Milan’s List: Graphic Novels

Art

Milan Hulsing. Photo by Robin Schouten.

Looking for a good graphic novel to immerse yourself in? TWoA asked graphic artist Milan Hulsing for a few recommendations. Milan is a graphic novelist from Dutch/Czech descent. He is best known for his literary adaptations Stad van Klei (based on the Egyptian novel El Khaldiya by Mohamed el Bisatie) and De Aanslag (based on the novel by Harry Mulisch). Works by him have been translated into French, Spanish and Arabic. He has lived and worked in Pakistan, Egypt and Jordan and has currently settled in the Dutch town of Delft with his wife Tessa and their two children.


Masterpieces are to be celebrated but they also take up space for other titles less often mentioned so I'm getting the following two off my chest before continuing with my personal 5:

Maus - Art Spiegelman

A lot of graphic novels are drawn in an artful style to seduce the reader but this important classic - an 'oral history' of the holocaust through the author's father - shows that it's the story that matters most.

Persepolis - Marjane Satrapi

The movie is one of the very best in the genre so it's interesting to read and see both the book and the movie to compare what works best in which medium. I think the movie is one of the rare examples where the movie is even better than the book, but that's up to you!

Ghost World - Daniel Clowes

Drily funny, ironic but also moving, this is a meandering tale about two teenage friends who outgrow each other and resist to fit into the mould of expectations, from each other and from society.

The Green Hand and Other Stories - Nicole Claveloux

Story is probably most important, but the graphic novel is also a visual medium. The author can present to you a world that is aesthetically singular, beguiling and surreal and give you sensations like no other medium can. Is it literature? Is it art? It's a graphic novel!

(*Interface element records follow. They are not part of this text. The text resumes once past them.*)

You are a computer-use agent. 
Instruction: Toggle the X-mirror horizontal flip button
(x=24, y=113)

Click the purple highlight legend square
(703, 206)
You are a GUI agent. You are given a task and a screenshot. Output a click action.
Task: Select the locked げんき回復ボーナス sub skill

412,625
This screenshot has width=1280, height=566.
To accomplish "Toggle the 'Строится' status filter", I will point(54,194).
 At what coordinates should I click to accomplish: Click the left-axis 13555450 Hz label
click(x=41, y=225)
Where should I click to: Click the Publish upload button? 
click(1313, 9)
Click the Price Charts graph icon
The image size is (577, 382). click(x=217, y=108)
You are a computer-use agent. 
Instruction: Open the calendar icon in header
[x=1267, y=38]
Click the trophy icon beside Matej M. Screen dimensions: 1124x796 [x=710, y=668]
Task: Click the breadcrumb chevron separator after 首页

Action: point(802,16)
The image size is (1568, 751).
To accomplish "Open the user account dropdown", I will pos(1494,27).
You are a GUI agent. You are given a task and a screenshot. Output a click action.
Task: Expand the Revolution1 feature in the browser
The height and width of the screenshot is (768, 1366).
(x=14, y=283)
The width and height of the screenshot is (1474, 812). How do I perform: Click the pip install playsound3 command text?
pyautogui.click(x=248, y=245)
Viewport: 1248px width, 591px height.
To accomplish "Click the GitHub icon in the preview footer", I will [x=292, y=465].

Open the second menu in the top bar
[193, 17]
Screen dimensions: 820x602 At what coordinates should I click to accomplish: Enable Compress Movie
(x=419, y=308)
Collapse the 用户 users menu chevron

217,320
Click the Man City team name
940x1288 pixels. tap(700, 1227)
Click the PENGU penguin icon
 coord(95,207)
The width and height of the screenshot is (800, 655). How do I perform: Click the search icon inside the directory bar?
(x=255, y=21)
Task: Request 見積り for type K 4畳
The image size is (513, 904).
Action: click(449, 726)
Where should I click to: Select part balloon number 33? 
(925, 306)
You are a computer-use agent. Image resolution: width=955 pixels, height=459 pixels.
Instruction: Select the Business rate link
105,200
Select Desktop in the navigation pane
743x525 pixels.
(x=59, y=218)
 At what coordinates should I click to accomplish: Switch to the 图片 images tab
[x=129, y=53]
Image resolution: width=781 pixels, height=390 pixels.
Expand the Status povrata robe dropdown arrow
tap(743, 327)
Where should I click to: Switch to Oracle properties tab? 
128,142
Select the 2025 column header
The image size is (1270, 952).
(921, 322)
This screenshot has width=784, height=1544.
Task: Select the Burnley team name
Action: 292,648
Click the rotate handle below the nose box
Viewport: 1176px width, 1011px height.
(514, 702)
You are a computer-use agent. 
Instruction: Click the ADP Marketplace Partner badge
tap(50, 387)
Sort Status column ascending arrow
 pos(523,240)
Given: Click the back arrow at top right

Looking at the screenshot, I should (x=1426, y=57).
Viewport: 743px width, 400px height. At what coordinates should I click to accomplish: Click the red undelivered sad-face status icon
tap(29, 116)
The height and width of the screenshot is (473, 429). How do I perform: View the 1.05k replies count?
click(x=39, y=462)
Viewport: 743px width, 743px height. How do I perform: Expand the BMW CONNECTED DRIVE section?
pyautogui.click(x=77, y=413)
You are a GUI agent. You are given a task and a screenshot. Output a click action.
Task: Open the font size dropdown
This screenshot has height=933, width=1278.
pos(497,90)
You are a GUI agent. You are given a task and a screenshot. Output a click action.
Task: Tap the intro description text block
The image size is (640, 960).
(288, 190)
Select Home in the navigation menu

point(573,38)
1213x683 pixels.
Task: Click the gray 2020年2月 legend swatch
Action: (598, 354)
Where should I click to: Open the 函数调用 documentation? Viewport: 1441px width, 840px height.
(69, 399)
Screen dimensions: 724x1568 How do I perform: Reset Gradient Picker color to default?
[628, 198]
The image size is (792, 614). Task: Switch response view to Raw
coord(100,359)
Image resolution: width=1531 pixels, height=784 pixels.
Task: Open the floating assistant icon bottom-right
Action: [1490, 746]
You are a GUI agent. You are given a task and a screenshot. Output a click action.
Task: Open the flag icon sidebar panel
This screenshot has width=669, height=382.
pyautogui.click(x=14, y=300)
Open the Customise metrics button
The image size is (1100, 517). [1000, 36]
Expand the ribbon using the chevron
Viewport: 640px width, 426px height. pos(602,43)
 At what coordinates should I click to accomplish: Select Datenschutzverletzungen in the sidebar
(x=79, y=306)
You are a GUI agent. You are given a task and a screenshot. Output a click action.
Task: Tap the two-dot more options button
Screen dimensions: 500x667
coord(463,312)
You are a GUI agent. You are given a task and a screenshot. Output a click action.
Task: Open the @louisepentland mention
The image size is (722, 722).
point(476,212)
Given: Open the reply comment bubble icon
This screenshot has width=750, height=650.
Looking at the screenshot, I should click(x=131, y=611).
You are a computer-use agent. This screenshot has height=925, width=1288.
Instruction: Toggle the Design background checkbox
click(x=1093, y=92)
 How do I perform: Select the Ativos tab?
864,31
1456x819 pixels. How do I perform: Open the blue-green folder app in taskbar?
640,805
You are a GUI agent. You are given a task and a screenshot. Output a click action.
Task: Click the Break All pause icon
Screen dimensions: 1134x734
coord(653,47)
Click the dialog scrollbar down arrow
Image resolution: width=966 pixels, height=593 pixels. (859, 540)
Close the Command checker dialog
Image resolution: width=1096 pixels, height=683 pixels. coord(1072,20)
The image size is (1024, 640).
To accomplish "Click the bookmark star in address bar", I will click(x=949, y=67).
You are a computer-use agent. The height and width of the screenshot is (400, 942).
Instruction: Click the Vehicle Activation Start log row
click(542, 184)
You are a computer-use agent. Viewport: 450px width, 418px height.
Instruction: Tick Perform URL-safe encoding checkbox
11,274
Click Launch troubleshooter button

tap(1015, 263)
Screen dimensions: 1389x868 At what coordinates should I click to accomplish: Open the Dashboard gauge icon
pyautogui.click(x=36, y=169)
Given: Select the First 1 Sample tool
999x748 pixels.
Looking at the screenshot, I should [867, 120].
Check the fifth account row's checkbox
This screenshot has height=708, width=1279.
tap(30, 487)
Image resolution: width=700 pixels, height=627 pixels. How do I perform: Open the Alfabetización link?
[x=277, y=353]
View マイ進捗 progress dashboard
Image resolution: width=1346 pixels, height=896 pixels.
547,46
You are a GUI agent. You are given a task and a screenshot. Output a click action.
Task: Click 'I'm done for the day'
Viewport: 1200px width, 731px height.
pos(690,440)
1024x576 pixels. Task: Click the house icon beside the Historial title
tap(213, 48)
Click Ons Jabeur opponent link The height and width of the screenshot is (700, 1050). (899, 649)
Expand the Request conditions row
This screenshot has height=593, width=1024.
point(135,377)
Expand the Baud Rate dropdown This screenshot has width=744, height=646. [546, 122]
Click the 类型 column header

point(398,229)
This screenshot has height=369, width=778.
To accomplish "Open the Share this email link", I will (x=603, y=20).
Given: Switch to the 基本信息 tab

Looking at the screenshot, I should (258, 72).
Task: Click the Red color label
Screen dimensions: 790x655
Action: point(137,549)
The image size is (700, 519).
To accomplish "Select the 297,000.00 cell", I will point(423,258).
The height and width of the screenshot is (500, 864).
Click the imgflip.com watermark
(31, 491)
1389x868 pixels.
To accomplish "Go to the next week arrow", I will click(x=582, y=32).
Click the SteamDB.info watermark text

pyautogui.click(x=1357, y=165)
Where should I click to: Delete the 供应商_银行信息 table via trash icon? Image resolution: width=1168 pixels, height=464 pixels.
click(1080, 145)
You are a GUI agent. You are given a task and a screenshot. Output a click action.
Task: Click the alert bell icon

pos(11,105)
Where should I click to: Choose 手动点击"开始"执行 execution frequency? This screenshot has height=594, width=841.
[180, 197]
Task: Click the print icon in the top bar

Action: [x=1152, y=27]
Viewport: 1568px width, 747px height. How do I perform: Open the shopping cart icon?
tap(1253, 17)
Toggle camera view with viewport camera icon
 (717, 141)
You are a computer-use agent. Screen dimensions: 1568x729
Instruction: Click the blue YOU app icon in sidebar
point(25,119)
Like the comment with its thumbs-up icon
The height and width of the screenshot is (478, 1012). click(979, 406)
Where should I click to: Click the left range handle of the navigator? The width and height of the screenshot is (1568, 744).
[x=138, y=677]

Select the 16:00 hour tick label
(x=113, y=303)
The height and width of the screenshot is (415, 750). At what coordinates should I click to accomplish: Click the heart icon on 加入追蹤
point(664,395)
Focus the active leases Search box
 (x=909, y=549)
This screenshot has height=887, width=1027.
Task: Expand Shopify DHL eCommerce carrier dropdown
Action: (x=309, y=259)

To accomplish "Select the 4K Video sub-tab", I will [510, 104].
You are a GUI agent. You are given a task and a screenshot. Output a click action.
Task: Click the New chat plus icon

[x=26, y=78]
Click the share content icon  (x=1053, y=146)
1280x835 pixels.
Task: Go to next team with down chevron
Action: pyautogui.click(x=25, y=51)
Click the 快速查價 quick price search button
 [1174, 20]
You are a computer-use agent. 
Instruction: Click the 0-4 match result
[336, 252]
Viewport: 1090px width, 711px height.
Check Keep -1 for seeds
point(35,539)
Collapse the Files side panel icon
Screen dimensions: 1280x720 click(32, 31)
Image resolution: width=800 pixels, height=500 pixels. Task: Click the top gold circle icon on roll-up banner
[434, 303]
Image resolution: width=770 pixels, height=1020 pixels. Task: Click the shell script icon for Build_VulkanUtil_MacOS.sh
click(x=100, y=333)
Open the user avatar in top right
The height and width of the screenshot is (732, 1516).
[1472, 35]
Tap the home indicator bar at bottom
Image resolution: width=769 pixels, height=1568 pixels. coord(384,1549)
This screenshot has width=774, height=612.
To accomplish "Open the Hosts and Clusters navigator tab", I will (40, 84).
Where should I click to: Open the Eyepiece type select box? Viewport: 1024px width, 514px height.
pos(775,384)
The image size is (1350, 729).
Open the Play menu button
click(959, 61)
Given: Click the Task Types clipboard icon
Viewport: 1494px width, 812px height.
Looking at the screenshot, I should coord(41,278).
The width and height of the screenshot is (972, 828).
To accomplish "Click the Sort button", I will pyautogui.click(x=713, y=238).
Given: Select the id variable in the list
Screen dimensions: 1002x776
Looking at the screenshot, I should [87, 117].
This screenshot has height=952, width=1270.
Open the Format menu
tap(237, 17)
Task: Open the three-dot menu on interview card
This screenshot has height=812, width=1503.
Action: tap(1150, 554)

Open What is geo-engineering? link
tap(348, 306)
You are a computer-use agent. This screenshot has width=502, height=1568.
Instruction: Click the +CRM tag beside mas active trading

Fire!!: The Zora Neale Hurston Story - Peter Bagge

Peter Bagge is the author of several rather coarse but hilarious underground comics. In this book, however, his riotous tone works very well to tell the story of the life of the black folklore researcher and writer Zora Neale Hurston in the USA at the time of the civil rights movement.

The Arrival - Shaun Tan

There doesn't have to be text in a graphic novel. Shaun Tan has been constructing a whole world of his own, but touching on modern day themes like immigration, which is magical and dark at the same time.

Exit Wounds - Rutu Modan

A person searching for her father in a graphic novel in which the characters feel like actual human beings.

Bonus:

The Ballad of the Salty Sea - Hugo Pratt

A poetic adventure story (reminding of Robert Louis Stevenson) by the famous Hugo Pratt who was one of the first adventure authors to tell his stories from a post-colonial, multi-cultural perspective (having travelled and worked all over the world himself). There's an island, there's a poetically inclined pirate, there's a voodoo priest, there's (post-) colonial politics. There's also a shark! It's my favourite comic (they didn't call it graphic novels yet back then) and I'd be curious if young adults today would find it as stimulating.